5 min read

Clouds Blocked Prayer Until the Soul Remembered Its Light

Tikkunei Zohar joins myrrh, the candle of commandment, blocked prayer, the unblemished soul, and creation's divine image.

Written by Maggid · Edited by Arthur Sabintsev ·
Table of Contents
  1. What Fragrance Rises For The Shekhinah?
  2. How Is A Commandment A Candle?
  3. What Clouds Block Prayer?
  4. Can A Soul Be Without Blemish?
  5. Where Does The Shekhinah Breathe?
  6. Whose Image Was Used At Creation?

Prayer can rise from the mouth and still hit a cloud.

Tikkunei Zohar, a later Zoharic work of medieval Jewish mysticism, does not treat that cloud as weather. It is obstruction, spiritual static, the thickened air between a soul and the place it longs to reach. The answer is not to speak louder. The answer is to remember what the soul is made from, and to let that memory change the way prayer leaves the body. The prayer must travel upward, but the person praying must also travel inward, toward the lamp that has not gone out.

What Fragrance Rises For The Shekhinah?

The ascent begins with scent. In the teaching on myrrh and Netzach, Song of Songs becomes a map of the sefirot. Myrrh is linked with Netzach, endurance or victory, elevated for the Shekhinah. Frankincense is linked with Hod, splendor, and the two sides support the Righteous One.

Fragrance matters because it rises without force. It fills a room by being released. The soul that wants to pray must learn this kind of offering. Not display. Not noise. A scent lifted for the divine presence, sweet enough to move upward. Netzach and Hod become right and left supports, teaching that endurance and splendor have to rise together.

How Is A Commandment A Candle?

The image shifts from scent to flame. The Lower Shekhinah is the candle of commandment, drawn from Proverbs 6:23: the commandment is a lamp and Torah is light. The flame is breathed upon through the wings of the lung, and Torah shines through the Higher Shekhinah as the soul of life.

This is mysticism inside the body. Breath is not a metaphor pasted onto prayer. It is the movement that keeps the inner candle alive. Torah descends from mind toward heart, and a mitzvah becomes the place where light can hold. Without the commandment, the flame has no lamp; without Torah, the lamp has no radiance.

What Clouds Block Prayer?

Then the sky darkens. In the passage on clouds that block prayer, Lamentations 3:44 names the terror: God has covered Himself with cloud so that prayer cannot pass.

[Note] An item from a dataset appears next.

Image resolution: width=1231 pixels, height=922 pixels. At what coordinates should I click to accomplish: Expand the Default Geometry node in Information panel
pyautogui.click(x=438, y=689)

Tikkunei Zohar reads the cloud as forces and distractions that obscure the divine light.

Anyone who has prayed into silence knows the scene. Words leave the lips, but nothing seems to open. The cloud is not proof that prayer is meaningless. It is proof that prayer travels through a world where vision can be covered. The text insists the clouds can pass and the eyes can shine again. Blockage is terrible, but it is not the final architecture of heaven. The cloud covers the path; it does not erase the path.

Can A Soul Be Without Blemish?

The answer begins beneath the cloud. A soul from the aspect of the Shekhinah has no blemish. Song of Songs says, "All of you is beautiful, my beloved, and there is no blemish in you" (Song of Songs 4:7). The yetzer hara, the evil inclination, approaches and finds a protected place.

This does not deny human failure. It makes failure more tragic and more hopeful. Beneath damage, habit, and fear, the soul has a source that is not ruined, even when the person carrying it feels divided. Repair means returning to that source without pretending the clouds were never there. The unblemished soul is not naive. It is guarded, hidden, and still beautiful under pressure.

Where Does The Shekhinah Breathe?

The breath returns because the soul is not an idea floating above the body. It is carried in lungs, heart, and inward wind. In the teaching on the upper worlds of Shekhinah. A ruach, a living wind, moves in the wings of the lung and over the heart. The letter vav symbolizes this inner breath, and Proverbs 20:27 speaks of the candle of God inside the human being.

Then the image falls. The Lower Shekhinah descends in fragility, mirrored by Jonah going down into the ship and Ruth lying in dust. The divine presence can be imagined as vulnerable, asleep, lowered by judgment and distance. Prayer has to wake what has fallen. It has to breathe near the place where presence seems weakest and call it upward again.

Whose Image Was Used At Creation?

The story ends where humanity begins. Tikkunei Zohar asks why Genesis says Elohim created the human. It answers that Elohim points here to the Shekhinah, and the human soul is made in Her image.

Tikkunei Zohar gives the blocked prayer a hidden dignity. The cloud is real. The fall is real. The evil inclination is real. But the soul praying under that cloud is not a stranger to heaven. It was shaped in the image of the Presence it is trying to reach. That is why a blocked prayer can still matter: the one praying already carries a trace of the answer.